Manager node

Note

Execute the following commands on the seed node. Execute the commands within the manager environment (cd environments/manager) of the configuration repository.

The manager node is used to manage all other nodes of the environment. The use of a dedicated system is recommended. In many environments, one of the controller nodes is used as the manager node.

You can use a different folder location for the virtual environment that will be created by setting the environment variable VENV_PATH. This is required for example if your current folder path contains blank characters.

Various Ansible configurations can be adjusted via environment variables.

  • To query the password for using sudo:

    ANSIBLE_BECOME_ASK_PASS=True

  • If secrets.yml files are encrypted with Ansible Vault, let Ansible prompt for the password by using:

    ANSIBLE_ASK_VAULT_PASS=True

An overview with all parameters can be found at http://docs.ansible.com/ansible/devel/reference_appendices/config.html#environment-variables.
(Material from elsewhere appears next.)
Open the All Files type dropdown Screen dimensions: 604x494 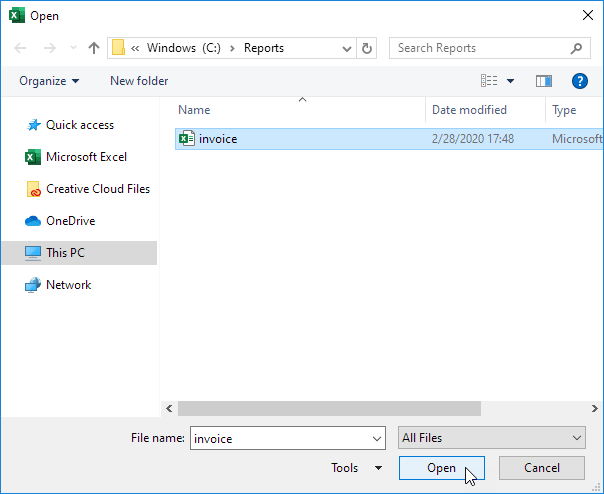tap(491, 438)
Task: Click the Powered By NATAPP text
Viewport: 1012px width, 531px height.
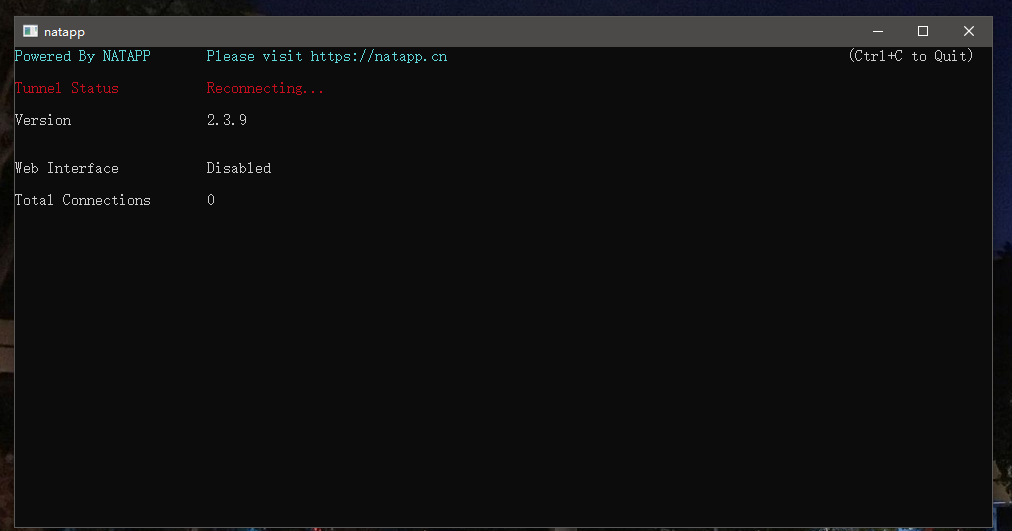Action: click(82, 56)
It is possible to manage more than one manager. In this case it may be useful to work with –limit.

If you get the error message ERROR! the playbook: osism.manager.keypair could not be found (or similar) with one of the following commands, the installed Ansible version is too old. In this case the local .venv directory is deleted and then the script is executed again.

If another Ansible installation is used on the seed system instead of the local .venv directory, this installation must be updated accordingly.
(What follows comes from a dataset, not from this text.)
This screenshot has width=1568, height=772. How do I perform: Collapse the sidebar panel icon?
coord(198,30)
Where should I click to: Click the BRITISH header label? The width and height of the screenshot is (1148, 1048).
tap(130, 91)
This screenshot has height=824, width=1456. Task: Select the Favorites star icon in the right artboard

Creation of the operator user

The operator user is created on each system. It is used as a service account for OSISM. All Docker containers run with this user. Ansible also uses this user to access the systems. Commands on the manager node need to be run as this user.

ANSIBLE_USER=osism ./run.sh operator

  • If a password is required to login to the manager node, ANSIBLE_ASK_PASS=True must be set.
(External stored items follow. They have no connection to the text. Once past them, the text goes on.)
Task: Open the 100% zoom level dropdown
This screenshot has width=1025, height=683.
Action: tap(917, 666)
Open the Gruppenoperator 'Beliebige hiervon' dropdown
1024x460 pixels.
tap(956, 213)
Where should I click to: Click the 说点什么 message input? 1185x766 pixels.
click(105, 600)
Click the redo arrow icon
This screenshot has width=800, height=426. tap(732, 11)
  • If an SSH key is required to login to the manager node, the key has to be added on the manager node to ~/.ssh/authorized_keys in the home directory of the user specified as ANSIBLE_USER.

  • If the error ERROR! Attempting to decrypt but no vault secrets found occurs, ANSIBLE_ASK_VAULT_PASS=True has to be set.

  • If the error /bin/sh: 1: /usr/bin/python: not found occurs, Python has to be installed on the manager node by executing:

    ANSIBLE_USER=osism ./run.sh python3

  • To verify the creation of the operator user, use the private key file id_rsa.operator. Make sure you purge all keys from ssh-agent identity cache using ssh-add -D. You can print the list using ssh-add -l. The list should be empty.

    ssh-add -D
ssh -o IdentitiesOnly=yes -i environments/manager/id_rsa.operator dragon@testbed-manager

  • If you receive the following error message ssh: Too many authentication failures set ANSIBLE_SSH_ARGS environment variable to use only the operator ssh key for authentication.

    export ANSIBLE_SSH_ARGS="-o IdentitiesOnly=yes"

  • The warning message [WARNING]: running playbook inside collection osism.manager can be ignored

  • If Ansible Vault is used, let Ansible ask for the Vault password:

    export ANSIBLE_ASK_VAULT_PASS=True

  • A typical call to create the operator user looks like this:

    ANSIBLE_BECOME_ASK_PASS=True \
ANSIBLE_ASK_VAULT_PASS=True \
ANSIBLE_ASK_PASS=True \
ANSIBLE_USER=osism \
./run.sh operator

Configuration of the network

Note

Most of the parameters required for Ansible (ANSIBLE_BECOME_ASK_PASS, ANSIBLE_ASK_PASS, ANSIBLE_USER, ..) in the previous step are no longer necessary. If Ansible Vault is used, however, ANSIBLE_ASK_VAULT_PASS must still be set.

To prevent recurring installation of Ansible Collections, export INSTALL_ANSIBLE_ROLES=False can be used.

  • The network configuration, already present on a system should be backuped before this step.

    ./run.sh network

  • Upon completion of the network configurtion, a system reboot should be performed to ensure the configuration is functional and reboot safe. Since network services are not restarted automatically, later changes to the network configuration are not effective without a manual apply of the network configuration or reboot of the nodes.

    ./run.sh reboot

Bootstrap

Note

Most of the parameters required for Ansible (ANSIBLE_BECOME_ASK_PASS, ANSIBLE_ASK_PASS, ANSIBLE_USER, ..) in the previous step are no longer necessary. If Ansible Vault is used, however, ANSIBLE_ASK_VAULT_PASS must still be set.

To prevent recurring installation of Ansible Collections, export INSTALL_ANSIBLE_ROLES=False can be used.

  • Bootstrap the manager node:

    ./run.sh bootstrap

  • Reboot the manager node afterwards to ensure changes are boot safe:

    ./run.sh reboot

  • Deploy the configuration repository on the manager node:

    ./run.sh configuration

  • Deploy the traefik service:

    ./run.sh traefik

  • Deploy the netbox service:

    ./run.sh netbox

  • Deploy the manager service:

    ./run.sh manager

Ready. The manager is now prepared and you can continue with the bootstrap of the other nodes.